(INFORMATION begins)
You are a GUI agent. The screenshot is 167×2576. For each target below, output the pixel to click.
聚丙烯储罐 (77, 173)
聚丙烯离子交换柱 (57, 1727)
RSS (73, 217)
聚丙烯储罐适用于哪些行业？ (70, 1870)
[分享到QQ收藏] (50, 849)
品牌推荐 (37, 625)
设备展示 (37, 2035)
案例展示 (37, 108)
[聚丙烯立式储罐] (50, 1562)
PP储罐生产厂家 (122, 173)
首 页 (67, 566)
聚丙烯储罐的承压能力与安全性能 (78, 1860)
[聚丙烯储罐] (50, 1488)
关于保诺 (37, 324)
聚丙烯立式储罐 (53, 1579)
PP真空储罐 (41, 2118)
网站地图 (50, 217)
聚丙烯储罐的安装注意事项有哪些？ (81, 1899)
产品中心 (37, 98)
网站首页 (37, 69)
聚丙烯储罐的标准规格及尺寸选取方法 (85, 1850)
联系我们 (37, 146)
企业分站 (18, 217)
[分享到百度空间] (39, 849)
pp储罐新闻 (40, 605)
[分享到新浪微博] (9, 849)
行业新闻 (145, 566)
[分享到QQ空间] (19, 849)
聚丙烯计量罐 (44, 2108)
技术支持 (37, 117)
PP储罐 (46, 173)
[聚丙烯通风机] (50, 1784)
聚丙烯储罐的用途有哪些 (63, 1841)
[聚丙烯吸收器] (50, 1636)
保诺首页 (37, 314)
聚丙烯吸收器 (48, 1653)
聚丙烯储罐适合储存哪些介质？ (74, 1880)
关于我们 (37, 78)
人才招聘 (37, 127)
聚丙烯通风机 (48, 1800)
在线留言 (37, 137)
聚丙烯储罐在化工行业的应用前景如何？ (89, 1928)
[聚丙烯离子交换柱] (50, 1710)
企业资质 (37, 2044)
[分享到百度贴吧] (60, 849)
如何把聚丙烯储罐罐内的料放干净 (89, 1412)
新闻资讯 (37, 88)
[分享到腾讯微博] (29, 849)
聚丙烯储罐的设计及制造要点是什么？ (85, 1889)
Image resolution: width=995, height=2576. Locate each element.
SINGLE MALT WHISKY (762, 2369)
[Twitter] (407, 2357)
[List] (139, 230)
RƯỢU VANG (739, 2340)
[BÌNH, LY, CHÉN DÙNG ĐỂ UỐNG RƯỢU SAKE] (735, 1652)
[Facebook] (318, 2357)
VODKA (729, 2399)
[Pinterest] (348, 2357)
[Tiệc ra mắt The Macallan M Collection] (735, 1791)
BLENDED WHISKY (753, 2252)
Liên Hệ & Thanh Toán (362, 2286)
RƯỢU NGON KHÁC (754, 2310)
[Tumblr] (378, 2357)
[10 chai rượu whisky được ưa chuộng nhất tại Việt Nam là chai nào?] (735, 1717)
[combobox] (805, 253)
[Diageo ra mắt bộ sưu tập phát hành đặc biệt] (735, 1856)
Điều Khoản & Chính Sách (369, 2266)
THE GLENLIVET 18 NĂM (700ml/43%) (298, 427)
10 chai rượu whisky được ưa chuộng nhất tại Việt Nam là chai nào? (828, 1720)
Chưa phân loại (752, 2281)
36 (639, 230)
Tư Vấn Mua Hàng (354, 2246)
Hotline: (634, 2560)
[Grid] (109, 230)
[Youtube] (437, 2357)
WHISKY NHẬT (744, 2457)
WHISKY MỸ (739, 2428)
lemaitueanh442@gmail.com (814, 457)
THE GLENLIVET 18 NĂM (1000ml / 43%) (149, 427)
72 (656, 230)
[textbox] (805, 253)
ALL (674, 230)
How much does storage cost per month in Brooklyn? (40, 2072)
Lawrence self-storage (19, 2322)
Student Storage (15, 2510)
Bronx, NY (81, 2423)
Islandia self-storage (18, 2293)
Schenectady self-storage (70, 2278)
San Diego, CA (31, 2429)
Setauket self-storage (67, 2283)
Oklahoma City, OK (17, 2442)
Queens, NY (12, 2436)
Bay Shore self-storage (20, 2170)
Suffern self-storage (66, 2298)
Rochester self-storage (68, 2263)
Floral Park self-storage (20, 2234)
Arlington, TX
(INFORMATION ends)
> [WHAT THIS TASK INVOLVES] Copy every line that appears above, with each word kept as it is.

> [YOUR RESPONSE]
You are a GUI agent. The screenshot is 167×2576. For each target below, output the pixel to click.
聚丙烯储罐 (77, 173)
聚丙烯离子交换柱 (57, 1727)
RSS (73, 217)
聚丙烯储罐适用于哪些行业？ (70, 1870)
[分享到QQ收藏] (50, 849)
品牌推荐 (37, 625)
设备展示 (37, 2035)
案例展示 (37, 108)
[聚丙烯立式储罐] (50, 1562)
PP储罐生产厂家 (122, 173)
首 页 (67, 566)
聚丙烯储罐的承压能力与安全性能 (78, 1860)
[聚丙烯储罐] (50, 1488)
关于保诺 (37, 324)
聚丙烯立式储罐 (53, 1579)
PP真空储罐 (41, 2118)
网站地图 (50, 217)
聚丙烯储罐的安装注意事项有哪些？ (81, 1899)
产品中心 (37, 98)
网站首页 (37, 69)
聚丙烯储罐的标准规格及尺寸选取方法 (85, 1850)
联系我们 (37, 146)
企业分站 (18, 217)
[分享到百度空间] (39, 849)
pp储罐新闻 (40, 605)
[分享到新浪微博] (9, 849)
行业新闻 (145, 566)
[分享到QQ空间] (19, 849)
聚丙烯计量罐 (44, 2108)
技术支持 (37, 117)
PP储罐 (46, 173)
[聚丙烯通风机] (50, 1784)
聚丙烯储罐的用途有哪些 (63, 1841)
[聚丙烯吸收器] (50, 1636)
保诺首页 (37, 314)
聚丙烯吸收器 (48, 1653)
聚丙烯储罐适合储存哪些介质？ (74, 1880)
关于我们 (37, 78)
人才招聘 (37, 127)
聚丙烯通风机 (48, 1800)
在线留言 (37, 137)
聚丙烯储罐在化工行业的应用前景如何？ (89, 1928)
[聚丙烯离子交换柱] (50, 1710)
企业资质 (37, 2044)
[分享到百度贴吧] (60, 849)
如何把聚丙烯储罐罐内的料放干净 (89, 1412)
新闻资讯 (37, 88)
[分享到腾讯微博] (29, 849)
聚丙烯储罐的设计及制造要点是什么？ (85, 1889)
Image resolution: width=995, height=2576. Locate each element.
SINGLE MALT WHISKY (762, 2369)
[Twitter] (407, 2357)
[List] (139, 230)
RƯỢU VANG (739, 2340)
[BÌNH, LY, CHÉN DÙNG ĐỂ UỐNG RƯỢU SAKE] (735, 1652)
[Facebook] (318, 2357)
VODKA (729, 2399)
[Pinterest] (348, 2357)
[Tiệc ra mắt The Macallan M Collection] (735, 1791)
BLENDED WHISKY (753, 2252)
Liên Hệ & Thanh Toán (362, 2286)
RƯỢU NGON KHÁC (754, 2310)
[Tumblr] (378, 2357)
[10 chai rượu whisky được ưa chuộng nhất tại Việt Nam là chai nào?] (735, 1717)
[combobox] (805, 253)
[Diageo ra mắt bộ sưu tập phát hành đặc biệt] (735, 1856)
Điều Khoản & Chính Sách (369, 2266)
THE GLENLIVET 18 NĂM (700ml/43%) (298, 427)
10 chai rượu whisky được ưa chuộng nhất tại Việt Nam là chai nào? (828, 1720)
Chưa phân loại (752, 2281)
36 (639, 230)
Tư Vấn Mua Hàng (354, 2246)
Hotline: (634, 2560)
[Grid] (109, 230)
[Youtube] (437, 2357)
WHISKY NHẬT (744, 2457)
WHISKY MỸ (739, 2428)
lemaitueanh442@gmail.com (814, 457)
THE GLENLIVET 18 NĂM (1000ml / 43%) (149, 427)
72 (656, 230)
[textbox] (805, 253)
ALL (674, 230)
How much does storage cost per month in Brooklyn? (40, 2072)
Lawrence self-storage (19, 2322)
Student Storage (15, 2510)
Bronx, NY (81, 2423)
Islandia self-storage (18, 2293)
Schenectady self-storage (70, 2278)
San Diego, CA (31, 2429)
Setauket self-storage (67, 2283)
Oklahoma City, OK (17, 2442)
Queens, NY (12, 2436)
Bay Shore self-storage (20, 2170)
Suffern self-storage (66, 2298)
Rochester self-storage (68, 2263)
Floral Park self-storage (20, 2234)
Arlington, TX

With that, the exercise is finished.